--- START ---

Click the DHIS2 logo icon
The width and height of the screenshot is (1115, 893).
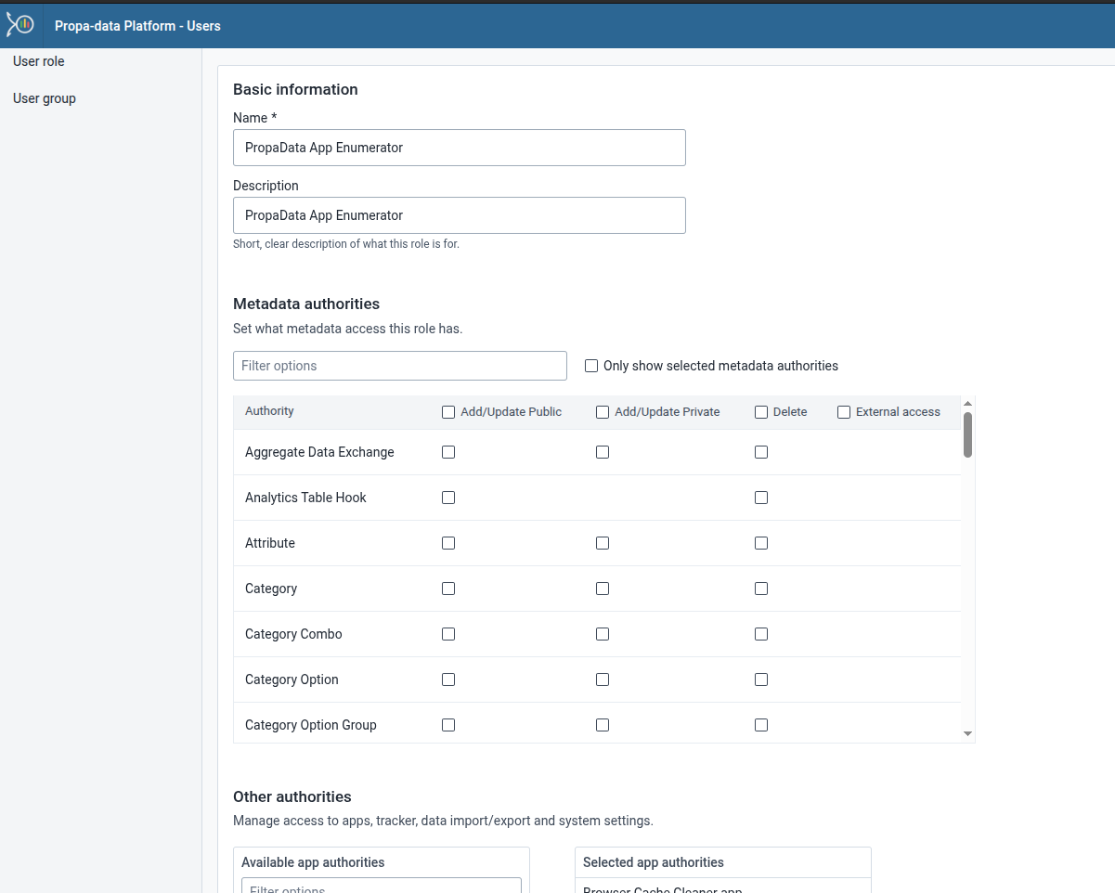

--- END ---
--- START ---

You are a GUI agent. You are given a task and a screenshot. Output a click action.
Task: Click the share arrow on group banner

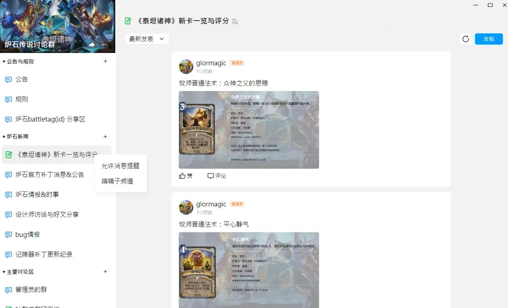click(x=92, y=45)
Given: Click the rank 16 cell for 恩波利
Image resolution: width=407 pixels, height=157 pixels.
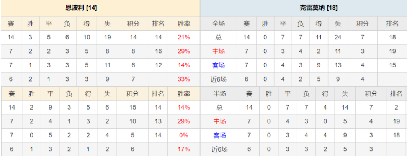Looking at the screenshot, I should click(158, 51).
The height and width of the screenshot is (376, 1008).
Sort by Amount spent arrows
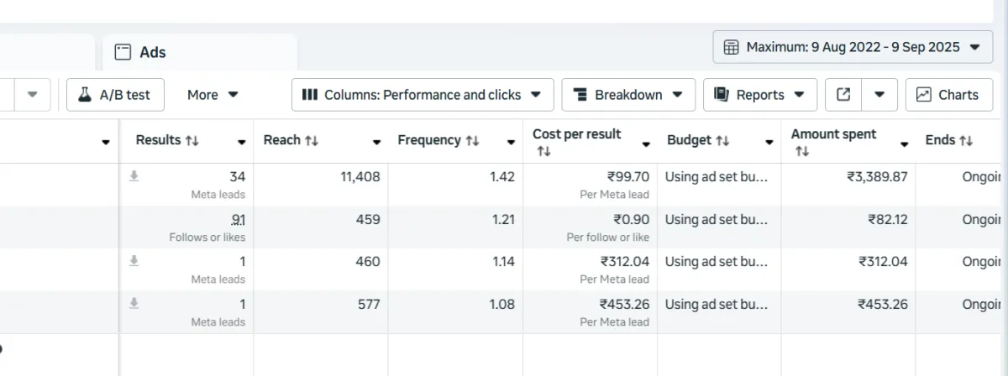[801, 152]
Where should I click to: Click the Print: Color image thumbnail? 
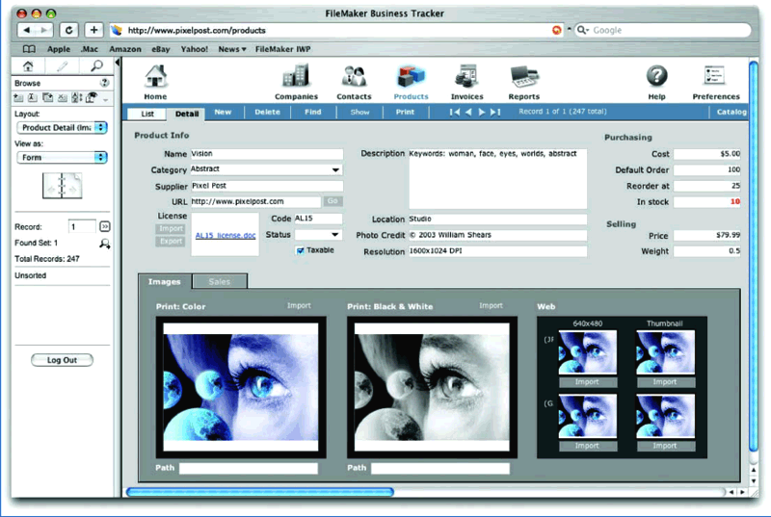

--- END ---
--- START ---

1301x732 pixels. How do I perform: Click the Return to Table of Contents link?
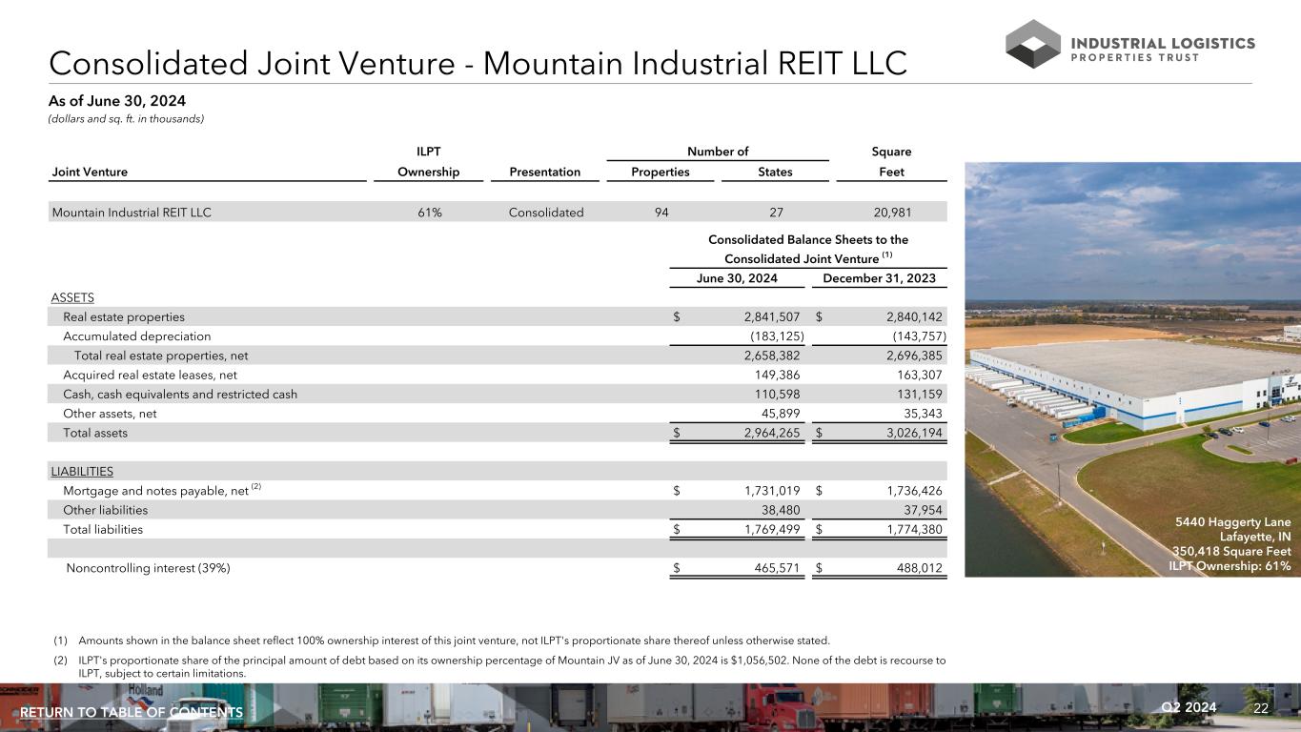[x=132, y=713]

--- END ---

• PROBLEM TO WORK ON: Would you write out exactly the lines above, starting at the line containing "Image resolution: width=407" and stopping after the line containing "Where should I"? Omit the pictures.

• RESPONSE FOR THIS EXERCISE:
Image resolution: width=407 pixels, height=157 pixels.
Looking at the screenshot, I should click(158, 51).
The height and width of the screenshot is (376, 1008).
Sort by Amount spent arrows
[801, 152]
Where should I click to: Click the Print: Color image thumbnail? 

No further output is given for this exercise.